Tether (USDT) remains the dominant force in the stablecoin market, holding a commanding 61.65% share. Other major players include USDC, Ethena’s USDe, and MakerDAO’s DAI.
The sector is also drawing increased attention from major financial institutions. Citigroup forecasts that the stablecoin market could surpass $2 trillion by 2030, though it cautions that unresolved regulatory and integration challenges could limit growth to just $500 billion.
U.S. regulators are beginning to weigh in. Federal Reserve Governor Christopher Waller recently highlighted the potential of dollar-backed stablecoins to strengthen the global role of the U.S. dollar.
On the corporate front, Mastercard has launched a comprehensive “360-degree” initiative aimed at enabling stablecoin payments across more than 150 million merchants worldwide.
Stripe, a leading name in the payments industry, is also entering the stablecoin space with the development of its own USD-backed digital currency.
Beyond North America and Europe, stablecoin adoption is accelerating rapidly, particularly in emerging markets. Brazil stands out as a key example.
Itaú Unibanco, one of Brazil’s largest banks, is reportedly exploring the launch of its own stablecoin. This comes amid reports that, in September 2024 alone, 4.4 million Brazilians transacted $4.2 billion in crypto assets.
Stablecoins played a central role, accounting for 71.4% of that volume—roughly $3 billion.
As adoption surges across Latin America, uncertainty surrounding the EU’s MiCA regulations and delayed regulatory clarity in the U.S. could still cast a shadow over the projected $2 trillion market expansion.
Frequently Asked Questions (FAQs)
How does MiCA impact stablecoins on World Chain?
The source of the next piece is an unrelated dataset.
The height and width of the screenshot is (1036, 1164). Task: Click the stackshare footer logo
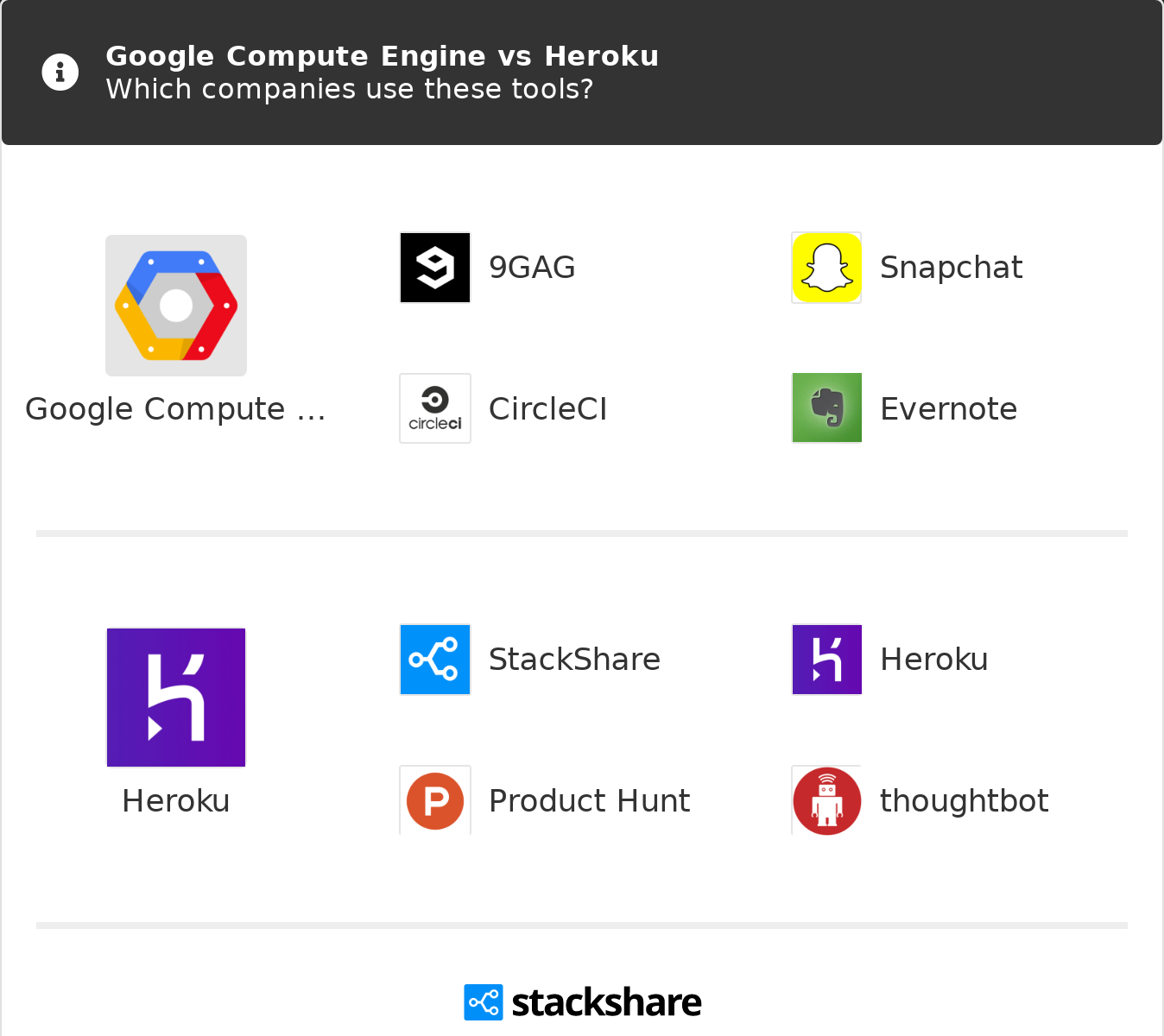pyautogui.click(x=583, y=1002)
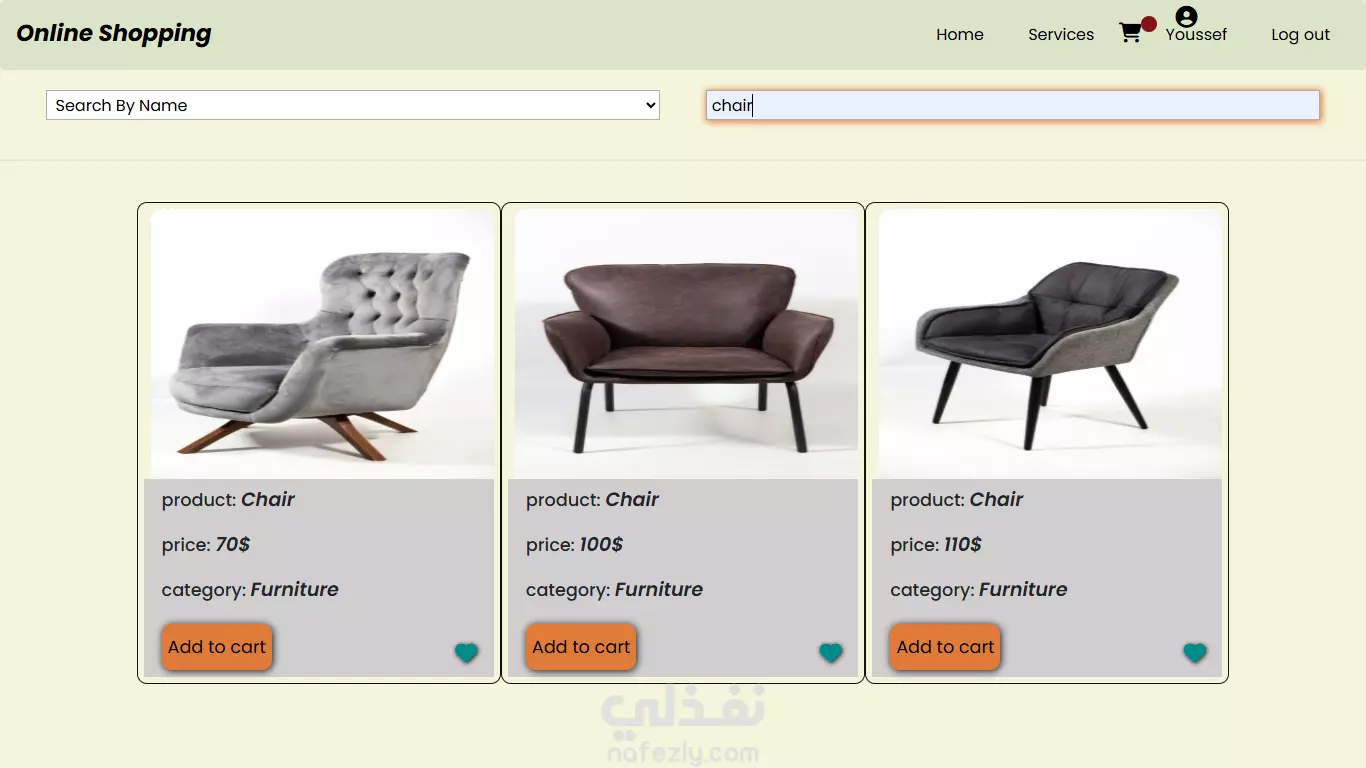
Task: Click the grey tufted armchair image
Action: pos(322,343)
The EU’s Markets in Crypto-Assets (MiCA) regulation imposes strict compliance requirements on stablecoin issuers, including maintaining full 1:1 reserves, undergoing regular audits, and securing authorization within the EU. As a result, only fully compliant stablecoins like USDC and EURC will be permitted for unrestricted trading within the European Union. Non-compliant tokens face the risk of delisting.
Where is Circle’s CCTP currently deployed?
Circle’s Cross-Chain Transfer Protocol (CCTP) is already live across several major blockchains, including Ethereum, Arbitrum, Avalanche, and Optimism. It also supports innovative projects like LinearBuild, which enables cross-chain transfers, and SonicLabs, which focuses on multi-chain DeFi applications.
Does World Chain’s iris-scanning feature deter institutional involvement?
Not at all. World Chain now allows users to delete their iris codes, giving them greater control over their biometric data. This enhances privacy without diminishing the platform’s attractiveness to institutional users.